When I started this website, it was difficult to decide what perspective I wanted to write from. I knew I wanted to write as a creative outlet and I knew I wanted to force myself to continue exploring conscious concepts as a part of my own journey. But who did I want to write as? Did I want to be an impersonal thought process – a voice nestled in concepts that appeared out of nowhere and only used logic and reason to come to new conclusions? Or did I want to be me, the actual human being writing these words, the person who has to lay down at night and live with the voice inside my own head.
I couldn’t talk about existential dread without being the latter. Existential dread has run my life far before I even knew what I was experiencing. Growing up in a conservative Christian home, I grew up telling myself that I would be a missionary. My devotion to God was passionate, mature and seemingly never ending. Yet even with unwavering faith, I had a fear that poisoned my heart. Most nights, as young as age 7, after I thanked the Lord for everything I had and asked him to help my friends and family, I had only one thing I begged for: please, Lord, don’t send me to Hell. I would let hot tears run down my face as I begged for his mercy and grace. Here I was, living in so many ways the best life I knew how from my little understanding of the world, and the thought of eternal punishment began to take over my life. Some nights I would just stare at the ceiling and let the thoughts of Hell absorb my being until I got nauseated.

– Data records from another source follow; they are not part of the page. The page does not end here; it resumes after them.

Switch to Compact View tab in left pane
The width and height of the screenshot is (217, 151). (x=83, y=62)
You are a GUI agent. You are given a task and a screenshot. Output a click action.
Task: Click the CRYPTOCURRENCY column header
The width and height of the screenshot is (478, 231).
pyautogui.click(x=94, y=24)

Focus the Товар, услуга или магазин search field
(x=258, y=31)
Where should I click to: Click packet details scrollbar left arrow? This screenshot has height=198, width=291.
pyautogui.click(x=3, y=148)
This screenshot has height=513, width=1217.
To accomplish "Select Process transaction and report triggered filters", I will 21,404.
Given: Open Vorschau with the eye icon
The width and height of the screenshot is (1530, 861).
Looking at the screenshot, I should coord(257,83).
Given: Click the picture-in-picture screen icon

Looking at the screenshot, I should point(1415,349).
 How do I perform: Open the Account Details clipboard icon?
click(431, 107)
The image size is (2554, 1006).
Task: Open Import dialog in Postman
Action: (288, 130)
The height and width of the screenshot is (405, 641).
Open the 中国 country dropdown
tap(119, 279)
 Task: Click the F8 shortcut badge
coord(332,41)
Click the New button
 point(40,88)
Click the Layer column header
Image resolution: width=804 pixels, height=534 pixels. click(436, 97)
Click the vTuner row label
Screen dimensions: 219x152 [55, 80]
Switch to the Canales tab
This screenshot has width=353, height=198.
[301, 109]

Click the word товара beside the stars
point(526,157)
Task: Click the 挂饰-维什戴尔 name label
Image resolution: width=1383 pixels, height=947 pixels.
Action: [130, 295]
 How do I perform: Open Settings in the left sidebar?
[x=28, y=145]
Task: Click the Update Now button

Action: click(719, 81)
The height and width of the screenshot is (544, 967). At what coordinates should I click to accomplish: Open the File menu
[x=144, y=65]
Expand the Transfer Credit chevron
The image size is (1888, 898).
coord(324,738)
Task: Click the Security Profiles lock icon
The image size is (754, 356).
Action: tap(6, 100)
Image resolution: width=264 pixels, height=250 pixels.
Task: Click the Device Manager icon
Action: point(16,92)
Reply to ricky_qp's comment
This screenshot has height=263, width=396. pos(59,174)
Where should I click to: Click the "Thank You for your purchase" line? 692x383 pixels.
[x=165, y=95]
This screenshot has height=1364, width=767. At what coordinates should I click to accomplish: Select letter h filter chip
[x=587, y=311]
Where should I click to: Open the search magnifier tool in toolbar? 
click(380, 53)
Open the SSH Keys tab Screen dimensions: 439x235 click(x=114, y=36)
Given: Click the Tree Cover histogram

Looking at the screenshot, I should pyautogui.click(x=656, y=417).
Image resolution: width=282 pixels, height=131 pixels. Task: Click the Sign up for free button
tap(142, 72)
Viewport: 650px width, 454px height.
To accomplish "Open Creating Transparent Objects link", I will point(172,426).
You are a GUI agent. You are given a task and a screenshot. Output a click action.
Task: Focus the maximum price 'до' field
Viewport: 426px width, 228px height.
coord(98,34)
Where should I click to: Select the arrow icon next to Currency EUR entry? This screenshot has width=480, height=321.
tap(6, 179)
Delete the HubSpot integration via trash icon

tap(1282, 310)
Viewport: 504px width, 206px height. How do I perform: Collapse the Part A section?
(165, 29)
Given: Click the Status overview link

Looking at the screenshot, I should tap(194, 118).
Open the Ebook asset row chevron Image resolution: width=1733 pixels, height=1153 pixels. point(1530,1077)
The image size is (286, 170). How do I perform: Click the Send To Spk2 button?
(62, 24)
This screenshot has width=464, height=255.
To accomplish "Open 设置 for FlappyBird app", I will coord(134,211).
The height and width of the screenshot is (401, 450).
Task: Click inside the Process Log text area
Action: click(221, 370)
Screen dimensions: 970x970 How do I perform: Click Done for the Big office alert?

I could never fathom any concept being more truly terrifying to my soul than Hell. What could ever be worse? I remember talking to a friend years later and telling her how simple it must be to think about death as an atheist. An eternal rest? Psh, easy peasy.
Then I grew up, I began to question what gave this one book put together by other mere humans divine meaning. The things my church told me and the things I observed no longer matched. Before I knew it, my faith was gone. I tried to grasp onto it, but it slipped through my fingers faster than I knew how to handle. The pain was agonizing. The biggest change this made was the only truly permanent one – death. Death had an entirely new meaning. And the moment I realized that ‘nothingness’ would be my eventual ending, it took over.
At first I didn’t realize what was happening. Thoughts of death seeped into my days even when I was happy, with friends, at the movie theater, driving, sober, drunk, it didn’t matter. I could be in the middle of a stimulating conversation and I would recognize the pit at the bottom of my stomach, “You will stop existing. Everything that you’ve known, everything that comes after you, it will be gone.”
Once it became clear that these intrusive thoughts were here to stay, I first tried to battle them head on. I bought books, I wrote my thoughts down, I tried to talk with friends, I tried to out reason my fear by recognizing how absurd it is to obsess over the one thing that in no way, shape or form I can stop. But that was the part of it all that always drew me back in. I could do nothing. I was utterly and completely helpless. It doesn’t matter what I create, who I connect with, what I discover, I will end. I am only an observer of a cold universe that has no interest in keeping me around.